**Source extract:**

────────

DEKA was a nationwide chain of general merchandise stores in New Zealand. It was launched in 1988 by L.D. Nathan, which split its supermarket and general merchandise divisions. In 1992 ownership of DEKA shifted to the Farmers Trading Company, which had until then been a competitor. As a result of unsustainable financial losses, all DEKA stores were either closed or converted to Farmers stores in 2001.

Trading history 

In 1985 L.D. Nathan split their business into two separate divisions; supermarkets and general merchandise after acquiring the McKenzies general merchandise stores. In 1988 L.D Nathan rebranded their General Merchandise business to DEKA, which launched with 90 stores. The launch was supported with a large advertising campaign of print and TV advertising with the "I Feel Good" slogan, using the James Brown I Got You song. DEKA used the "I Feel Good" slogan until 1996.

────────

**Information shown:**

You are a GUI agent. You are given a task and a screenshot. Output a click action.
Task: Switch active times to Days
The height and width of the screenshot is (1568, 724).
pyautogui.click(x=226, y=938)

────────

**What needs to be done:** Using the DEKA article, explain in one to three sentences why every DEKA store was closed or turned into a Farmers store in 2001.

**Exercise response:** Every DEKA store was closed or converted to a Farmers store in 2001 because of unsustainable financial losses.